◆ **Saved data entries**:
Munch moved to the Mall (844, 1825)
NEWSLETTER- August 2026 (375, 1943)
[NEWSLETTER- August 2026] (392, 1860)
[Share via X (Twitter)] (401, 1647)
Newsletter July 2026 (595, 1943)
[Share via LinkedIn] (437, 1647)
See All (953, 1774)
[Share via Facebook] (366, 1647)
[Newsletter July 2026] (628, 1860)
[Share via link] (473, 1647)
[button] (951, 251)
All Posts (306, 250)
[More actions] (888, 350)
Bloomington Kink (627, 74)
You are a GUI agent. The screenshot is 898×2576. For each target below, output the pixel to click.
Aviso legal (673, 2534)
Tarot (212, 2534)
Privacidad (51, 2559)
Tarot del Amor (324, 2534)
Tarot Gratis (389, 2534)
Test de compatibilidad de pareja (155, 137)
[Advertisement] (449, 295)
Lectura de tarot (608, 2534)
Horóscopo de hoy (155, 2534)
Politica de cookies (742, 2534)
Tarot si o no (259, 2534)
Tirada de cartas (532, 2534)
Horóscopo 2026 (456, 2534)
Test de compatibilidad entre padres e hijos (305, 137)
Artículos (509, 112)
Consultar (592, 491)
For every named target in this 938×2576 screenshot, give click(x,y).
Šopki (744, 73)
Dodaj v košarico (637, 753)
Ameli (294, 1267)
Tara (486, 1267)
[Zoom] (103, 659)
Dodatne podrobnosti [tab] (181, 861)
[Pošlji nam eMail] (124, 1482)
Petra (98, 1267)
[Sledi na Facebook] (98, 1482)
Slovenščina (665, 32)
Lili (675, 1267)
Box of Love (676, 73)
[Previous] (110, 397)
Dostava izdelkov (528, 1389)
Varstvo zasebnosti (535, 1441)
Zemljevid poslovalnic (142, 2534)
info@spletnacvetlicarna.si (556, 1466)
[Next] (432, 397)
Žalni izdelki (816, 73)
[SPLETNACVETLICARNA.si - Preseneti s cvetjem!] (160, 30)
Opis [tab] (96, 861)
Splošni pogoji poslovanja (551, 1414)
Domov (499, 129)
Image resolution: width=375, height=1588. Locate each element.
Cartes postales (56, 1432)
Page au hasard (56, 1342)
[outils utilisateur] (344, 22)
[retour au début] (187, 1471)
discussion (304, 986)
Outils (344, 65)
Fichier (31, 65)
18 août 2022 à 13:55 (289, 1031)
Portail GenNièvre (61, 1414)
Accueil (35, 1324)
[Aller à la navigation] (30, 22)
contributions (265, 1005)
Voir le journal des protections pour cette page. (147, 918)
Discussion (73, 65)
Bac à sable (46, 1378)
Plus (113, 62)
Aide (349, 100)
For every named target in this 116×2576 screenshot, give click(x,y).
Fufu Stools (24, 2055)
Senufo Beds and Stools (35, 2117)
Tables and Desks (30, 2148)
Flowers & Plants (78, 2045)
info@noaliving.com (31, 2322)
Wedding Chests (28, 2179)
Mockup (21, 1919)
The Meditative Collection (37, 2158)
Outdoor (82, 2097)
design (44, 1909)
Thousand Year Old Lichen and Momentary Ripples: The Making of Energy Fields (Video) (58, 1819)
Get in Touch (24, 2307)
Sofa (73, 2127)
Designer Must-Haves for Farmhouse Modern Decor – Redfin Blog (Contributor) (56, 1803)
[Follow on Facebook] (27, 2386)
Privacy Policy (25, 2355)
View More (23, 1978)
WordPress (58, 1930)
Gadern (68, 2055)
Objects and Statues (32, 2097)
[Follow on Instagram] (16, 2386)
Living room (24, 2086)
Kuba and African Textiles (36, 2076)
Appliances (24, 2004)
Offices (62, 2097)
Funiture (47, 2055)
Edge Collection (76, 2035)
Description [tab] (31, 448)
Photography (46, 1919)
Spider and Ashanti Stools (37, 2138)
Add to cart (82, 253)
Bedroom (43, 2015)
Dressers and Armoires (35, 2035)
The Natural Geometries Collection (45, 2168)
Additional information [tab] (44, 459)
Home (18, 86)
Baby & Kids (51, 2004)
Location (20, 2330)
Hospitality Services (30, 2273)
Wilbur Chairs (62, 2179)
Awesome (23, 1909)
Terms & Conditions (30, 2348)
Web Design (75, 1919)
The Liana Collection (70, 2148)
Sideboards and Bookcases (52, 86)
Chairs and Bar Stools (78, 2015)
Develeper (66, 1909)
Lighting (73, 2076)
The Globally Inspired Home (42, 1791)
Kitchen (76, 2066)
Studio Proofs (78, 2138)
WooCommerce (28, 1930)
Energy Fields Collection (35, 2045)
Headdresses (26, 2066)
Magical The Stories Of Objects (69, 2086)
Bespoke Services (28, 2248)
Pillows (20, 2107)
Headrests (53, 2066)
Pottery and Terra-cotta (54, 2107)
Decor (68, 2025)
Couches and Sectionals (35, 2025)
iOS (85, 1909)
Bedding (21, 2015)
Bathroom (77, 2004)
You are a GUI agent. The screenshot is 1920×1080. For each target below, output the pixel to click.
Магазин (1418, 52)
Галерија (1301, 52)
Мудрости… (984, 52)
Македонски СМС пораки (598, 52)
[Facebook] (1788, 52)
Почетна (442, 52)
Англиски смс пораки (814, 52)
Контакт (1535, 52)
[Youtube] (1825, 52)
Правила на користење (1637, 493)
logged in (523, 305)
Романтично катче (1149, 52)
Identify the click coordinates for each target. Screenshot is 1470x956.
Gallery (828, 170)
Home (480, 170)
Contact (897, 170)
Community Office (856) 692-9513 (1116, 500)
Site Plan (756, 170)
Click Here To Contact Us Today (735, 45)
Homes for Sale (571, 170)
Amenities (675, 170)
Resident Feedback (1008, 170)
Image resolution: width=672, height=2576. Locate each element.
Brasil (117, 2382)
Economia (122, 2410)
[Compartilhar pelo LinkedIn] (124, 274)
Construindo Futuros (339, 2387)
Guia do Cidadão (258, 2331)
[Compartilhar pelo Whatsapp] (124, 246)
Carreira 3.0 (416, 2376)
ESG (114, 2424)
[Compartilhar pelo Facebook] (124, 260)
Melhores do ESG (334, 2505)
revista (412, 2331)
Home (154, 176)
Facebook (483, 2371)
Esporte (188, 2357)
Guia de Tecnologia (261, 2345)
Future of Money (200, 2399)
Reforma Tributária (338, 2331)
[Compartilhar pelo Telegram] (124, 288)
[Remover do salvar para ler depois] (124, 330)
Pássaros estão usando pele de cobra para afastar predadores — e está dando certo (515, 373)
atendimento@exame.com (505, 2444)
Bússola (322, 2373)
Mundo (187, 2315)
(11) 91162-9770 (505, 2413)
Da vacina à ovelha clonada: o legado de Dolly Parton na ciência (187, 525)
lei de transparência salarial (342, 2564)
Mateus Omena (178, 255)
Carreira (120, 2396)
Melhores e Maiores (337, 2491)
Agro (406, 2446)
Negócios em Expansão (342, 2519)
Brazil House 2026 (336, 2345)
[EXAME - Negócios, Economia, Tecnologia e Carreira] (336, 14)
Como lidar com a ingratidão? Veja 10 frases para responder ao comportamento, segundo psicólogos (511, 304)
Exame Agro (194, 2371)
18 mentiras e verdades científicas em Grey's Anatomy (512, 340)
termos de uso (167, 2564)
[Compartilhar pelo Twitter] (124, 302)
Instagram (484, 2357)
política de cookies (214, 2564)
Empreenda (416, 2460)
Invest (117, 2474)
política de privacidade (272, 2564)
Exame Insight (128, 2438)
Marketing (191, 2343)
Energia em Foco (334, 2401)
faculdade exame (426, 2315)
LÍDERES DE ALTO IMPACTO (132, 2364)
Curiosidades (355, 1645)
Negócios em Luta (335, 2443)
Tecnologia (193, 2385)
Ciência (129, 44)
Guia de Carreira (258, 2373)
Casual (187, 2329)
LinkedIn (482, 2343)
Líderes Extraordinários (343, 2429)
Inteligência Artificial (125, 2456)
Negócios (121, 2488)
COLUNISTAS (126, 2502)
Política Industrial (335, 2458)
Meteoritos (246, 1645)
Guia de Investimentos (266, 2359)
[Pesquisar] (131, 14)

◆ **Action item**:
From the records above, show each line that contains the word "Image".

◆ **Response box**:
Image resolution: width=375, height=1588. Locate each element.
Image resolution: width=672, height=2576. Locate each element.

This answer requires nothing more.